Можно сказать с уверенностью, что, участвуя в создании этого спектакля – мечты о Берлине, Баланчин уже думал о том, как бы там оказаться. В 1981 году он так ответил на мой вопрос о причинах его эмиграции на Запад: «В России жить было невозможно, ужас был – нечего есть, здесь люди даже не понимают, что это такое. Мы все время были голодные. Мы мечтали уехать куда бы то ни было, лишь бы убежать. Ехать или не ехать – у меня на этот счет никогда не было ни малейшего сомненья. Никакого. Никогда не сомневался, всегда знал: если только будет возможность – уеду!»
Такая возможность представилась, когда ловкий, честолюбивый менеджер добился разрешения у властей на выезд на Запад для гастролей с целью «культурной пропаганды» небольшой группы исполнителей, в которую он включил Баланчина с его женой Тамарой Жевержеевой и еще троих активных участников «Молодого балета»: Данилову, Лидию Иванову и Николая Ефимова. (Тот же предлог использовали через год два других будущих невозвращенца – молодой пианист Владимир Горовиц и его друг, скрипач Натан Мильштейн.)
Внезапный и поспешный отъезд группы Баланчина, планировавшийся в секрете от других членов «Молодого балета», был омрачен нежданной трагедией: Лидия («Лида») Иванова утонула. По Петрограду немедленно разнесся слух, что это был не простой несчастный случай; в некрологах Иванову открыто сравнивали с Адриенной Лекуврер, прославленной французской актрисой XVIII века, павшей жертвой придворных интриг. В балетных кругах были уверены, что к гибели Лиды приложила руку секретная полиция. В разговоре со мной Баланчин настаивал: «Я думаю, все это было подстроено… Я слышал, Лида знала какой-то большой секрет, ее не хотели выпускать на Запад».

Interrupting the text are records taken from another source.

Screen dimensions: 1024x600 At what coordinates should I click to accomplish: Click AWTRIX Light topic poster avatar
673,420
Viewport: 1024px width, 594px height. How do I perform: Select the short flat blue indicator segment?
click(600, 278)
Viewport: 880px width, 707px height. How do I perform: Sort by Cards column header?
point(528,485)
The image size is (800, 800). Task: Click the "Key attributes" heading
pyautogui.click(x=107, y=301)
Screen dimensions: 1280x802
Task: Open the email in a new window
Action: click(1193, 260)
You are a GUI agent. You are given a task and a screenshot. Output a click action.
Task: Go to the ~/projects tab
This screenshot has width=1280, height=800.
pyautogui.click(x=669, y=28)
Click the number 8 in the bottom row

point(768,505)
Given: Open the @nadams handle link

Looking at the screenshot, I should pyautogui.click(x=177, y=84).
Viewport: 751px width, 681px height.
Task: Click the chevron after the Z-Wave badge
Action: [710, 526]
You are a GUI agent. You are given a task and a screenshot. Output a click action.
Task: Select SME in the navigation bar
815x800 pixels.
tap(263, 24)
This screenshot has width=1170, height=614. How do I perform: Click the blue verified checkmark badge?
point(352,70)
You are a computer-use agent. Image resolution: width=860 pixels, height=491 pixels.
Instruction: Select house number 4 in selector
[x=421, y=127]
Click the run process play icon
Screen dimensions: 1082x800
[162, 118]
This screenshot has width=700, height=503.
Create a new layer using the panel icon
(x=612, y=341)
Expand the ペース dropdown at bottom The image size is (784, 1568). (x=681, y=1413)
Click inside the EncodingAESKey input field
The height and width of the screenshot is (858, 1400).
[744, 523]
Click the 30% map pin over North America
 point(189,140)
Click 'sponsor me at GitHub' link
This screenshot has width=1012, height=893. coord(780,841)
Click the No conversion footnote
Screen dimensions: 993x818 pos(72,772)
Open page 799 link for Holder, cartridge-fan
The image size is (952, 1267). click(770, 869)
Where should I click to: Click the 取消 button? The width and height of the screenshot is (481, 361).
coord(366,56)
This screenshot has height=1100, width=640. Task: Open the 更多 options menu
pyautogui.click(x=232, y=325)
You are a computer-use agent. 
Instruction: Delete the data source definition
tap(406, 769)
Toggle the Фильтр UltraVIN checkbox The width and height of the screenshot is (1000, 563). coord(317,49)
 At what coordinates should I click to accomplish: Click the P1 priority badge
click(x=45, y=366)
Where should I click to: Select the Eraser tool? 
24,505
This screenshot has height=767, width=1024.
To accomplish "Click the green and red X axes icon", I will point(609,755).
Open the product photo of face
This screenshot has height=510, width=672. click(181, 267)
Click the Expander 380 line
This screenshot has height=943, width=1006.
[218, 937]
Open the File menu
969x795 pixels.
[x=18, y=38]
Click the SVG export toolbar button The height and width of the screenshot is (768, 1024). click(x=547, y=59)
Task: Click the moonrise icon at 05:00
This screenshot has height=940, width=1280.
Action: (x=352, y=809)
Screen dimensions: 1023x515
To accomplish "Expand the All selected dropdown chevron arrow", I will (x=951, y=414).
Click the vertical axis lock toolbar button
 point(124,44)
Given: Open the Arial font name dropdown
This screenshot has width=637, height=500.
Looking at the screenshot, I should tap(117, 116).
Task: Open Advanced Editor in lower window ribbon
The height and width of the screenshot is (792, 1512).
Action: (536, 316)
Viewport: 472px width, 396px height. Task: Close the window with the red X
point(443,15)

Иванову высоко ценила Ахматова, в 20-е годы часто посещавшая Мариинский театр. Ахматова многие годы хранила портрет Ивановой и неизменно отзывалась о ней как о «самом большом чуде петербургского балета». Это было мнение, разделявшееся многими. Михаил Кузмин писал о том, что имя Ивановой было дорого всем, кто интересовался будущим русского искусства, и описывал ее дарование так: «Детская еще чистота, порою юмор, внимательность и пристальная серьезность. До самого конца скупость эмоций и сильно выраженных переживаний».